His question concerns the latest James Bond video, “The World Is Not Enough.”

I am going through a bout of wondering what cultural fare we are feeding our child. We don’t watch television or hang around the mall. We try to emphasize family, school and faith. But we don’t keep our doors locked against the world. He needs to learn values, not fear of modernity.

So what about this movie? It is a typical Bond flick of the Pierce Brosnan era: unusual chase scenes, exotic weapons, colorful explosions, interesting villains, casual seductions, women who are strong and independent and yet need to be rescued, and, in a new twist, spy chief “M” showing a maternal side.

I figure he can sort through the weaponry and villainy. The Bond flicks have come a long way in their portrayal of women. No more bimbos waiting breathlessly for Bond to save and then savor their hides. The seductions are more comic book than real. So is the violence.

But there is always this sense, even in the era of Brosnan cool, that deep questions can be resolved by violence or by sex, or, ideally, violence followed by sex. It’s an Armani-clad update on an ancient theme: the victorious warrior gets to bed the babe. The perfect trophy.

I am well aware that evil comes “from within,” as Jesus said. But what feeds and forms the human heart?

I doubt we become murderers because we read about murders.

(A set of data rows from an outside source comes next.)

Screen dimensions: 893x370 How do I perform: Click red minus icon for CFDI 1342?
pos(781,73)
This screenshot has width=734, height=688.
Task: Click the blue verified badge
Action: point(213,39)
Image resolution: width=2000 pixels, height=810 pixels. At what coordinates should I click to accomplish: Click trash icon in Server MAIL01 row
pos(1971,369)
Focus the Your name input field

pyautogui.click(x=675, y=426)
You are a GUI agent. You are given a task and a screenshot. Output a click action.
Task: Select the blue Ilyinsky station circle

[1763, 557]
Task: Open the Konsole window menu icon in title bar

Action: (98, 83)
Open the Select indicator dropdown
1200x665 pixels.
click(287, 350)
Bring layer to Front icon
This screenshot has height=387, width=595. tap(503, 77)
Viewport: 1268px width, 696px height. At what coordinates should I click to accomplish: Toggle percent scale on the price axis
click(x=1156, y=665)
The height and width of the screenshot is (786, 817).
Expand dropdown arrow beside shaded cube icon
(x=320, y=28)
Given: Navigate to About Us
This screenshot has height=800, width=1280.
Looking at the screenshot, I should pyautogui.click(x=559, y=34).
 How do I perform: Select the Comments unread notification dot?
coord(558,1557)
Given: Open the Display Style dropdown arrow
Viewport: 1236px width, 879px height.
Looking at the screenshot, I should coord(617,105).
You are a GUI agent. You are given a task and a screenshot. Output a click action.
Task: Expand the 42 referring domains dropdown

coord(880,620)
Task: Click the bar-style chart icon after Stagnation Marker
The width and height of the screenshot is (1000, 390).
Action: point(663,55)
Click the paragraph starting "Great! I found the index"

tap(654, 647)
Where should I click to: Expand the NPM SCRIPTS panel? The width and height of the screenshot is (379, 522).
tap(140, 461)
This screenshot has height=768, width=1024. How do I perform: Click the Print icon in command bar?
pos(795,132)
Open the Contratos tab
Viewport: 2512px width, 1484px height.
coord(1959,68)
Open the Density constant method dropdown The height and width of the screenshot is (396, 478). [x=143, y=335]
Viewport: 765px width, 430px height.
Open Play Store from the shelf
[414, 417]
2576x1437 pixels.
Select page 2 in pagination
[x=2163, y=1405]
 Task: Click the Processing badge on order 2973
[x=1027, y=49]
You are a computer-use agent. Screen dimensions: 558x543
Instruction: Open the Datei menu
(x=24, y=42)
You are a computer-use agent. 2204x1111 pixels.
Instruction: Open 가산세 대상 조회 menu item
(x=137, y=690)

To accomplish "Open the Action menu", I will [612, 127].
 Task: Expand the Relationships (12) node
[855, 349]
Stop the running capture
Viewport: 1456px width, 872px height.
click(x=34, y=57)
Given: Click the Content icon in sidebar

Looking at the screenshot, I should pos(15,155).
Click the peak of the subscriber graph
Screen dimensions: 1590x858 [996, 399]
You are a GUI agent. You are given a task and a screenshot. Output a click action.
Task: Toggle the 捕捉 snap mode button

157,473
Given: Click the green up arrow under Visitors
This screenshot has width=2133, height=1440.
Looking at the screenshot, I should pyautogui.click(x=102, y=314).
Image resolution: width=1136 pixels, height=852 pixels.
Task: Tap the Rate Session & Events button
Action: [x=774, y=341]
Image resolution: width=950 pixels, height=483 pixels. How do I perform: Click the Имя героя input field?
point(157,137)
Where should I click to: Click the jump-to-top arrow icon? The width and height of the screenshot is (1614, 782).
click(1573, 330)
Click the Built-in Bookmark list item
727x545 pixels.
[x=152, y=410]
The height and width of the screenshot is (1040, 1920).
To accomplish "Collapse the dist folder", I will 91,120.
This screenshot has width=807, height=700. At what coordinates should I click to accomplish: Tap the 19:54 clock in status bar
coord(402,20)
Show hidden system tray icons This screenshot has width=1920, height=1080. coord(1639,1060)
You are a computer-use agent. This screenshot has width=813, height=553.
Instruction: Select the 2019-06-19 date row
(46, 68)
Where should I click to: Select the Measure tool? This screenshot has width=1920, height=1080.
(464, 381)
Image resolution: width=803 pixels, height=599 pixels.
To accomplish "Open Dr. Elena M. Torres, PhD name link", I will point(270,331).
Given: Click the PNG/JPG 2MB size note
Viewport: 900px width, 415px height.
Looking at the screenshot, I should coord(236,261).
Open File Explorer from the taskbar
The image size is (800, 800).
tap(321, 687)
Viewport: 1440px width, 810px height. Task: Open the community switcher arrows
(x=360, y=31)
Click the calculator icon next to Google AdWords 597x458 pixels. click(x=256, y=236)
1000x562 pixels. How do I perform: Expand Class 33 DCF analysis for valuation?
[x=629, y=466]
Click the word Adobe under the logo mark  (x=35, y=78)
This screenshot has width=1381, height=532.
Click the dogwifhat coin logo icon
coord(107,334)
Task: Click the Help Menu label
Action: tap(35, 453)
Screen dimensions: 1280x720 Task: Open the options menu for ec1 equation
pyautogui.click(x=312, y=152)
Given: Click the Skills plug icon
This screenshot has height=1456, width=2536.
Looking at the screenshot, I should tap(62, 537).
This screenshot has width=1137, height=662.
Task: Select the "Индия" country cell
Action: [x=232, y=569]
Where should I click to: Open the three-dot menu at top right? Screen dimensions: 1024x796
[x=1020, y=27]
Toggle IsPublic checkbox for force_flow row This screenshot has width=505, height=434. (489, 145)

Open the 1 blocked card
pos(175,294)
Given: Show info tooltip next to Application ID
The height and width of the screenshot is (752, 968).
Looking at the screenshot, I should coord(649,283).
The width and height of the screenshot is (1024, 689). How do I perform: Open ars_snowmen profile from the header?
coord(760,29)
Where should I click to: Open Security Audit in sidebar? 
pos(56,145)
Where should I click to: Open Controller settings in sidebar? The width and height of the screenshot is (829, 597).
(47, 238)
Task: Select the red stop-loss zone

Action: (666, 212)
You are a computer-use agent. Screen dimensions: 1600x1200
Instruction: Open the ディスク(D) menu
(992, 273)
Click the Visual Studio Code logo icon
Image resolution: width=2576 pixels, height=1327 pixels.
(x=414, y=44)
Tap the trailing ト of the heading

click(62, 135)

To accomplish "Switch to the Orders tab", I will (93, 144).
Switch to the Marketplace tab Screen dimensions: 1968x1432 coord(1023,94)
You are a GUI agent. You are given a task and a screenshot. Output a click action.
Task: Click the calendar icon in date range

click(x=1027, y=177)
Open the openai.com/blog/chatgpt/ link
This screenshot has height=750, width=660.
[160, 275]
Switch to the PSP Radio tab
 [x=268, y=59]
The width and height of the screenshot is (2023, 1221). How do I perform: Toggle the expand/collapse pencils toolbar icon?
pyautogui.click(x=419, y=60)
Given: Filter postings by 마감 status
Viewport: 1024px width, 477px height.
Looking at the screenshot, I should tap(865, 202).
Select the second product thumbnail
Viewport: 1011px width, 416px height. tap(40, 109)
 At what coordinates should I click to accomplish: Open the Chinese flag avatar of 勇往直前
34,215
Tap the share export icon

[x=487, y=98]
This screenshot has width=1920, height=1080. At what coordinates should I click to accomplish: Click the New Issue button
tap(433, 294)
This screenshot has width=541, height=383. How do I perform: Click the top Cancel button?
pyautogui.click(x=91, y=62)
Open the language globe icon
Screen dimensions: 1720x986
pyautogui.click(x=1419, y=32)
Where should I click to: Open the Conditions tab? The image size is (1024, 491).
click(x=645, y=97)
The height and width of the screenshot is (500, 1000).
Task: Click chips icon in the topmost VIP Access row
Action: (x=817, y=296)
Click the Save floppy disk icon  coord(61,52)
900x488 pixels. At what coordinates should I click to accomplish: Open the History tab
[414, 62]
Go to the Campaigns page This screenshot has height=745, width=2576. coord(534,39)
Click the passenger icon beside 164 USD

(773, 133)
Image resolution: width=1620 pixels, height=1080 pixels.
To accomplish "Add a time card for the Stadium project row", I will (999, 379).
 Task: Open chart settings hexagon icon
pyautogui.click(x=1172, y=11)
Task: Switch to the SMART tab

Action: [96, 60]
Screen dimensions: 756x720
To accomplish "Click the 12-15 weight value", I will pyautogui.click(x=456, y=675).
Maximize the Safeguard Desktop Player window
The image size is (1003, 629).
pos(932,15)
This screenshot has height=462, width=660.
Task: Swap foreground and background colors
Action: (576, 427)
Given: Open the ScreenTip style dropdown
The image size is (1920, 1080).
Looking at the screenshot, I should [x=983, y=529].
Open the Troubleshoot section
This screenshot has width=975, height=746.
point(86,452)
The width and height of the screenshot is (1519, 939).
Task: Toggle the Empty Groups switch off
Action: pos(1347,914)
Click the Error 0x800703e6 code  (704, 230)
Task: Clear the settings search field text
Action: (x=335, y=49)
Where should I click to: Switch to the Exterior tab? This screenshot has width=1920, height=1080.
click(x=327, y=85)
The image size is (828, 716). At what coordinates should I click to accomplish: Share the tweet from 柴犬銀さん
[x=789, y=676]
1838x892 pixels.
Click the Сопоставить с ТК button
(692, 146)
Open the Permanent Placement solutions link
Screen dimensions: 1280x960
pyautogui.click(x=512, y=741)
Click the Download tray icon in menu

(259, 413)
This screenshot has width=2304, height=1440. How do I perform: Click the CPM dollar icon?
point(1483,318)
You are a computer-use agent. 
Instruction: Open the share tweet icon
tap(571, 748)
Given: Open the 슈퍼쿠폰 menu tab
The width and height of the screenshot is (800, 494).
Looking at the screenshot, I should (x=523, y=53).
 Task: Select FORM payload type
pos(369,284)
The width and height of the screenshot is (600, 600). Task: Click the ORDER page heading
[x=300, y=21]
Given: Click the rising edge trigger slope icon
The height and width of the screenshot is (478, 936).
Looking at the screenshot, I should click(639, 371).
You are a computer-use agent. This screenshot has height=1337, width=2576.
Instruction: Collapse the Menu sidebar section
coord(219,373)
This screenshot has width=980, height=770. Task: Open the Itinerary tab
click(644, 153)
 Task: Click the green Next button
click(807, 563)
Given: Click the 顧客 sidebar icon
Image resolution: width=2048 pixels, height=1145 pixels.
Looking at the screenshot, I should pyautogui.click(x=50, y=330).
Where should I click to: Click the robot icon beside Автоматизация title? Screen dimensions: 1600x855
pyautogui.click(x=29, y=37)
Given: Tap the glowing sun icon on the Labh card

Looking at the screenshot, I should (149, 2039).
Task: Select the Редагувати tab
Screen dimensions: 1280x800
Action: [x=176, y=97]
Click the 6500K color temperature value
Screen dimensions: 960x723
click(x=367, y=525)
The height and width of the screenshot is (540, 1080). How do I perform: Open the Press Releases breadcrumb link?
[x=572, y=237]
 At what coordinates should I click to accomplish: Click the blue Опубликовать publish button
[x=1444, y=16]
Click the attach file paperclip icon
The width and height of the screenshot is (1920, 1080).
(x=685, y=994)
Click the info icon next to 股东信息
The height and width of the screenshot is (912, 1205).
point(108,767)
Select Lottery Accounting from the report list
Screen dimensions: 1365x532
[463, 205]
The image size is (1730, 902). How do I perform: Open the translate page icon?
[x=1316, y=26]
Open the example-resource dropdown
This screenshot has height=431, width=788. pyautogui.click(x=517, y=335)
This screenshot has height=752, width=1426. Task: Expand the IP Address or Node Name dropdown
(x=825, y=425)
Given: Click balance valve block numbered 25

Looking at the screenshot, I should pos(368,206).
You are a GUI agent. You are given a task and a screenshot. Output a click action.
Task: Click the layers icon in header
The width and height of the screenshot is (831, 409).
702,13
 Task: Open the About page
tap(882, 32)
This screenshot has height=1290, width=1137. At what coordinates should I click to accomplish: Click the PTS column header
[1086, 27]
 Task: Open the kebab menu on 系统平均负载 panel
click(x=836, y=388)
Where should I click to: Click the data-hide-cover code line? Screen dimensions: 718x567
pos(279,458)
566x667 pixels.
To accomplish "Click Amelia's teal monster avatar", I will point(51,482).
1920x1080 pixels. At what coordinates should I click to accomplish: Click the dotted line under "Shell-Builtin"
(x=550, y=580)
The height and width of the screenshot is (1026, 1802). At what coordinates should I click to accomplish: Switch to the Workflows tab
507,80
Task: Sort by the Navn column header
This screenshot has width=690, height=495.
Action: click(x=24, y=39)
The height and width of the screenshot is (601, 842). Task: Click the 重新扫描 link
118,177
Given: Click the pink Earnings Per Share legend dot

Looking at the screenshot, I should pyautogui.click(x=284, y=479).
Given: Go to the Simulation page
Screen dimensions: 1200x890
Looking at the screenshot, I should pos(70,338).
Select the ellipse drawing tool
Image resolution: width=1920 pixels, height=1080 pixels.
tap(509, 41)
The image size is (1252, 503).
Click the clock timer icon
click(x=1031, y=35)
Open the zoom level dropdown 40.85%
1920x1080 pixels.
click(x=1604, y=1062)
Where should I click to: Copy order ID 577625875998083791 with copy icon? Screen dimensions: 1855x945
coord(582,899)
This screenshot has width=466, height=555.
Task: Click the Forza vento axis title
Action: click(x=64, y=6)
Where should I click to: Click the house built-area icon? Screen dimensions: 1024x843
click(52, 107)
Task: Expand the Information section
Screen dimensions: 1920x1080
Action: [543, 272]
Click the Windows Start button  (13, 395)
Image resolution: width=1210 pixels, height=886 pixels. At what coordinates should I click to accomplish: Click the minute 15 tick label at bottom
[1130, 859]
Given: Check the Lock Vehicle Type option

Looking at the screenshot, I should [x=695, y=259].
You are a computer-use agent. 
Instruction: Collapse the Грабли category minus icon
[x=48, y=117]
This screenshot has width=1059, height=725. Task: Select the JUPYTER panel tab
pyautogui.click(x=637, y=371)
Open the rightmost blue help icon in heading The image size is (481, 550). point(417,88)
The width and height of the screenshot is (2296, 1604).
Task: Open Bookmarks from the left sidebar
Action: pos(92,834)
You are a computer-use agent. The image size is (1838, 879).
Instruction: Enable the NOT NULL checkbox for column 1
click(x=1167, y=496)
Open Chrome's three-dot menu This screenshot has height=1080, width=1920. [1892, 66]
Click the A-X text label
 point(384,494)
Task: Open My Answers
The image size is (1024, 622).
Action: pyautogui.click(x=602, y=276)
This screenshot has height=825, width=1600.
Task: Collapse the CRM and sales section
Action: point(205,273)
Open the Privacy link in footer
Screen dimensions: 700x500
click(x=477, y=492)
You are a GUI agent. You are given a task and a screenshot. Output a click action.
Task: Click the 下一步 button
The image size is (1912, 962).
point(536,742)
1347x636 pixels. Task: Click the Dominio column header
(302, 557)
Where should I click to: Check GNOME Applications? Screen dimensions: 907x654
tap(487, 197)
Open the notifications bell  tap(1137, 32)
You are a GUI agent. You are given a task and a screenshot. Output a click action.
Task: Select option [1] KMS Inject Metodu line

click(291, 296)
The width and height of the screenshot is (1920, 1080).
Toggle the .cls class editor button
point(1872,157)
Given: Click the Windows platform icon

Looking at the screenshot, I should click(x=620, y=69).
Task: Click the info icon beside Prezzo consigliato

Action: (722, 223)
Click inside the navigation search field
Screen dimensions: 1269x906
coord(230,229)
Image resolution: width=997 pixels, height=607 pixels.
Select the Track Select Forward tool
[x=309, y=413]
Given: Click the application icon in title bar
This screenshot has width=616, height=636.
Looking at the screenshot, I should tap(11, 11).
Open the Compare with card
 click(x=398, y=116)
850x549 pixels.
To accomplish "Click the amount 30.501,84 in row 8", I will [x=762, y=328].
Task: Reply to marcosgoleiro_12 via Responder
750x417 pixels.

If cultural exposure to human failings spawned human failings, literature would have to be outlawed and even Scripture locked away.

The best children’s books, in my view, aren’t those that portray life as one squeaky-clean cheerfulness after another, but Robert Louis Stevenson wrestling with a sick child’s loneliness, Maurice Sendak visualizing a child’s fearful fascination with monsters, and the “Berenstain Bears” grappling with human failings like avarice, envy and pride.

Children learn values from parents and grandparents, or those who take such intimate roles in their lives. The book that is read to a child matters less than the delight of being read to or the missed delight from being ignored.


A Charles Dickens story about a brute doesn’t produce brutishness; a child learns violence by being abused or observing abuse firsthand. A child learns to respect or disrespect the opposite sex, not through James Bond or gangster rap, but by watching how Mom and Dad treat each other.

A child learns to love by being loved. A child learns to shut down by being ignored or abused. A child learns values at the kitchen table.

Movies and books present potent images. So do television, music, newspapers and advertisements. But we cannot create a moral society by banning books or rating movies. Teaching a child isn’t that easy. We learn from each other, most especially from the people who are closest to us. We learn as much by bad example as by good example, as long as some trustworthy person helps us see the difference.

Jesus had little use for the traditional laws of his people. Obeying dietary laws wouldn’t produce goodness. Nor did he show any interest in promulgating new rules. The church’s determination to legislate morality seems sad and bizarre in contrast to Jesus’ example.

Jesus taught goodness by being good himself, and by urging his followers to love each other. Those who want to justify bigotry and barriers can always find a Scripture somewhere to support their claims. But Jesus himself, teaching through example, showed respect for all, even outcasts and sinners. He welcomed women to his inner circle and children to his side. He valued honesty. He valued sacrifice. He took the side of victims. And he did so, not through pronouncements, but through shaping his own life.

If morality were easy to teach, we could paste the Ten Commandments on schoolroom walls and be done with it. We could demand prayer before high school games. But when parents turn Word and piety into a political shouting match, does their child learn faith and decency, or hatred and smugness?


My son will learn far more from me than from James Bond.